The Finance Minister slashed the corporate tax rate a couple
of months ago and this has increased the expectation of the common man from the 2020 Budget who is looking forward to
changes which will increase his disposable income. Almost everyone is waiting
for the ‘D-day’ when Nirmala Sitharaman,
our Finance Minister will present the Union Budget 2020.Once again, expectations have started pouring in from all
walks of life. The salaried individuals are expecting amendments in the income
tax rates and slabs while other individual tax payers are expecting an increase
in deduction under section 80C. Let’s try and understand the expectations in
detail.
There is an Expectation that finance minister may relax the personal income tax rates.The current income tax slabs and rates are as follows:
Individuals
with income up to Rs. 2.5 lakh are exempted from paying tax. Those earning
between Rs. 2.5 lakh and Rs. 5 lakh fall in the 5% slab. Similarly, individuals
earning between Rs. 5 lakh and Rs. 10 lakh and those earning more than Rs. 10
lakh fall under the slabs of 20% and 30% respectively.Reportedly the slabs and rates might change in the upcoming
budget. The new slabs are expected to be Rs. 2.5 lakh to Rs. 7 lakh, Rs. 7 lakh
to Rs. 10 lakh, Rs. 10 lakh to Rs. 20 lakh, Rs. 20 lakh to Rs. 10 crore and
above Rs. 10 crore. The rates for these slabs would be 5%, 10%, 20%, 30% and
35% respectively. The introduction of the new rates and slabs would result in
substantial savings for the salaried individuals.

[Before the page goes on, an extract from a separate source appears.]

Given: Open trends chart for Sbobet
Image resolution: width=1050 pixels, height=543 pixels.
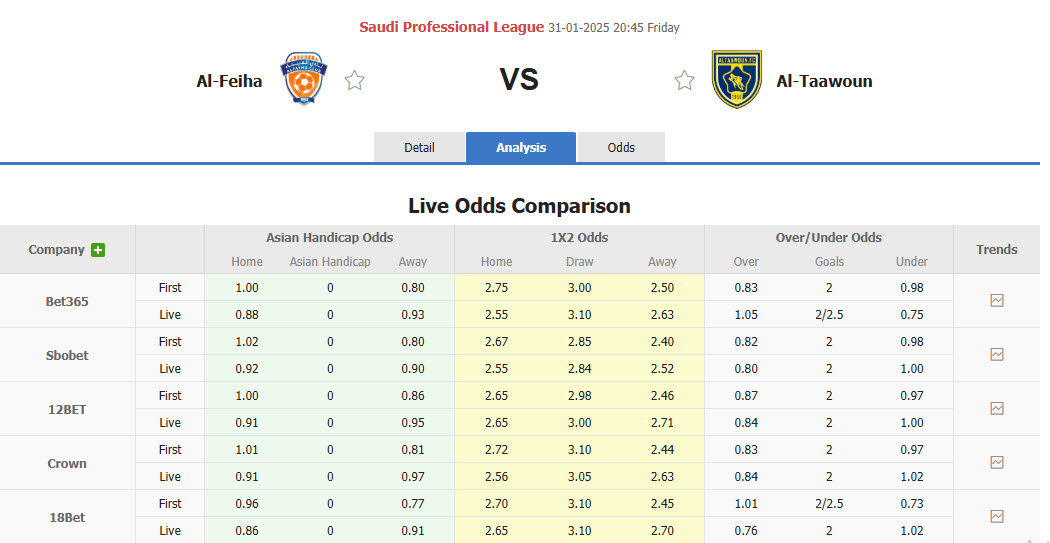Looking at the screenshot, I should [x=996, y=354].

Besides this, expectations are also high for increasing deductions under section 80C. Current deductions for various common tax saving investments or expenditure is capped at Rs. 1.5 lakh per annum. This is expected to be increased to up to Rs. 3 lakh. But, would this be executed as it is? That’s the ‘reality’ part which we would only come to know on the day of the budget. Experts are also giving opinions regarding relaxation of taxtation provision related to house property & Change in definition of Long term in respect of Equity So that LTCG taxation does not affect the saving and investment cycle, moreover there are talks of abolishing of DDT ie, dividend distribution tax with a view to promote investment,currently dividend paid by domestic companies are subject to DDT of 15% of the aggregate dividend declared.
What's Actually Required?
A consumption wave is required to boost the slowing down economy. The
aforementioned expectations are also on the same line. But, just to be frank
enough, this takes place every year and if we think it through, does it have a
major impact on our lives? Logically, a union budget is supposed to guide us in
a way that we amend our personal budgeting to go with the flow. Given
the current inflation and economic slowdown, the Finance Minister could
consider to increase the disposable income of the common man by raising the tax
slabs in a manner that would not result in substantial reduction in the direct
tax revenue of the government and yet still manage taxpayers’ expectations.
It is a tight rope walk for the government to meet demands of different stakeholders and to manage fiscal deficit. Some bold policy announcements, relief to the common man, additional dosage of relief to the corporate world, with some leeway on the fiscal deficit with an honest commitment to set the path right once the economy recovers, should do the magic to make the forthcoming budget a memorable one that can help India steer towards a $5 trillion economy.